Prepayment penalties are compensation payments for the loss of interest that a creditor suffers when the mortgage is terminated prematurely due to the meanwhile decreased interest level (compare. e.g. Tax Book Lucerne, Volume 1, Income Tax Instructions, § 40 No. 1).

Federal Court Jurisdiction

a) 2017

The tax treatment of such prepayment penalties was controversial until recently and was handled differently in the cantons. They have not been explicitly mentioned in the harmonised tax law, which is why the Federal Supreme Court within the framework of two leading decisions in 2017(BGE 143 II 382 and BGE 143 II 396), established three case constellations regarding the deductibility of prepayment penalties for income tax purposes resp. the inclusion of these costs in the investment costs for the purpose of real estate gains tax. (compare to our article from 2017 "Deductions in the case of early termination of the mortgage").
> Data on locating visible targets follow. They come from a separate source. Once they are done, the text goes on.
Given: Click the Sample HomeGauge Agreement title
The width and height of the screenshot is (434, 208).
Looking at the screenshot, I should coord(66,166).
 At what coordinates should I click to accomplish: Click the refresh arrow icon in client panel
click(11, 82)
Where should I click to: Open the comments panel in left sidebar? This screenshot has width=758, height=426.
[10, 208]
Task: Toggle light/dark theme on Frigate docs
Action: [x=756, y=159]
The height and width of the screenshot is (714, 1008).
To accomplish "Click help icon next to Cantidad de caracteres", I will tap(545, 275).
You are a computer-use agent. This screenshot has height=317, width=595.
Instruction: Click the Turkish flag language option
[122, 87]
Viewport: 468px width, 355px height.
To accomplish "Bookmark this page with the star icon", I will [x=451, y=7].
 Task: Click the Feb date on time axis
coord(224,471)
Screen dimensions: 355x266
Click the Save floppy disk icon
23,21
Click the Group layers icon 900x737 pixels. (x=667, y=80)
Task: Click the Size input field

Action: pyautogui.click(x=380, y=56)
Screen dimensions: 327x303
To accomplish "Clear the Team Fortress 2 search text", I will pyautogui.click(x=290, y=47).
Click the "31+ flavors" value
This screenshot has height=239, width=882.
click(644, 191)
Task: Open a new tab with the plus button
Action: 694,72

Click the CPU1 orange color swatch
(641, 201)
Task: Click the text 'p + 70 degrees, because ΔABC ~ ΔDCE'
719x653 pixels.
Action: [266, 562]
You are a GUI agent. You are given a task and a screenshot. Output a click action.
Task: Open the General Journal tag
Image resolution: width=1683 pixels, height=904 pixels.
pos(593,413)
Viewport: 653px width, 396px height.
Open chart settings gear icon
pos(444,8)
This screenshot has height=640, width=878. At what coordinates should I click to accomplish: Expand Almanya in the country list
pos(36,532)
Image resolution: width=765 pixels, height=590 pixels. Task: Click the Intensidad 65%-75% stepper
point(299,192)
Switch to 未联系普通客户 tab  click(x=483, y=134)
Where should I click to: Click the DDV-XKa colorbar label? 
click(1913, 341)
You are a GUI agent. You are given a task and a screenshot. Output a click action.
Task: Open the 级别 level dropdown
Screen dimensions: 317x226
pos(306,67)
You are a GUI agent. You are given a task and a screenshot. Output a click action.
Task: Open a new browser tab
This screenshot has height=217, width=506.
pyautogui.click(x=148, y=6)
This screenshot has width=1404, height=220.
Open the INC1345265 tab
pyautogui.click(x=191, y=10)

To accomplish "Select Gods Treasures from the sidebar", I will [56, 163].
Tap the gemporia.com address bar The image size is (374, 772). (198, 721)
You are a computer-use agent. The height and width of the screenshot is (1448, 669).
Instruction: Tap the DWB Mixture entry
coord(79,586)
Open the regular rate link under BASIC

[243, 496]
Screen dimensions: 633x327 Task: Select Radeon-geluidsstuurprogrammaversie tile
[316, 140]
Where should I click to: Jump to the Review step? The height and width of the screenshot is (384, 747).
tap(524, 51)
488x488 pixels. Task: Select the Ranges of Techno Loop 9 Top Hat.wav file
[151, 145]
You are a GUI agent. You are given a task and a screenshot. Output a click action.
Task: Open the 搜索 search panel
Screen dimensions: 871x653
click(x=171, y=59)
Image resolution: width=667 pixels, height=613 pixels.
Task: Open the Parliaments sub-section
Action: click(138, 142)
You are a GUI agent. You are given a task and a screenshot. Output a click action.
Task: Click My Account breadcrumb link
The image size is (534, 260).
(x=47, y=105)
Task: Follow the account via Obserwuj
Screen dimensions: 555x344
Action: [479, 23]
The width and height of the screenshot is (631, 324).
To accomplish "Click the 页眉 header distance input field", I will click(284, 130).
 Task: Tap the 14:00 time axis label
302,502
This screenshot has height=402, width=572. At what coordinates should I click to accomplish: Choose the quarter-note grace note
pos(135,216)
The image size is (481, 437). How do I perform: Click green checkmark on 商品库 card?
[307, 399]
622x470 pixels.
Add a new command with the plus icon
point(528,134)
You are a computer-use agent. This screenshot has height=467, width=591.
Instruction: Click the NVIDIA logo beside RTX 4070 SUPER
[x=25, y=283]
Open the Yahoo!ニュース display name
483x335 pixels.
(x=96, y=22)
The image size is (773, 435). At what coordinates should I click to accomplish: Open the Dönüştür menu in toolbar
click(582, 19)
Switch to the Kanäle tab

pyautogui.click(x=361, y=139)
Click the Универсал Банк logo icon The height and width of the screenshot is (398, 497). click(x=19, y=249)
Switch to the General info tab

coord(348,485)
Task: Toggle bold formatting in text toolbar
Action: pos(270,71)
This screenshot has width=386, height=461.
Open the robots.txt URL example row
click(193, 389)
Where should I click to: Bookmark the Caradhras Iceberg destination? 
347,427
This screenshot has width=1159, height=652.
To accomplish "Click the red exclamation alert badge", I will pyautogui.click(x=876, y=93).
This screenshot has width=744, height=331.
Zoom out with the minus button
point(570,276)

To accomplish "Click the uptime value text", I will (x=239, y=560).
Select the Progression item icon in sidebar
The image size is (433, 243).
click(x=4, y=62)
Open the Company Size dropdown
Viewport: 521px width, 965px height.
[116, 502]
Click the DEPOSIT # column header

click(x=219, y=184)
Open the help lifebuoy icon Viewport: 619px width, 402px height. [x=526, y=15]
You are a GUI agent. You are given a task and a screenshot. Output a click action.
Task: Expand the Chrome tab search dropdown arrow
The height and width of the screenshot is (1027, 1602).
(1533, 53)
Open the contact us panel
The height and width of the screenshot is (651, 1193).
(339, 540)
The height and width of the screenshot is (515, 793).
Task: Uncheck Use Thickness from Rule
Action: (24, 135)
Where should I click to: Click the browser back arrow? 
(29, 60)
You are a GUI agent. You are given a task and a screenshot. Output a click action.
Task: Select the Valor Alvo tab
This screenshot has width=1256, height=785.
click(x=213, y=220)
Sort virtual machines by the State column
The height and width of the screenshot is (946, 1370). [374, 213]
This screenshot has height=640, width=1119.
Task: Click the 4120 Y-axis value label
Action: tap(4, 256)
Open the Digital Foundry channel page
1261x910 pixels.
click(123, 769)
The case constellations can be summarized as follows:

In the two Federal Court decisions from 2017, in which the three case constellations were developed, the subjects of dispute were the deductibility of prepayment penalties that became due immediately before a property was sold. In this case, no new debt relationship was entered into by the previous debtor - with the same or a different lender - (case constellation 3). The deductibility of the prepayment penalties was assessed, on the one hand, under the aspect of investment costs in the sense of a value-enhancing expense for real estate gains tax (Art. 12 StHG(BGE 143 II 382) and, on the other hand, under the aspect of debt interest for income tax (BGE 143 II 396).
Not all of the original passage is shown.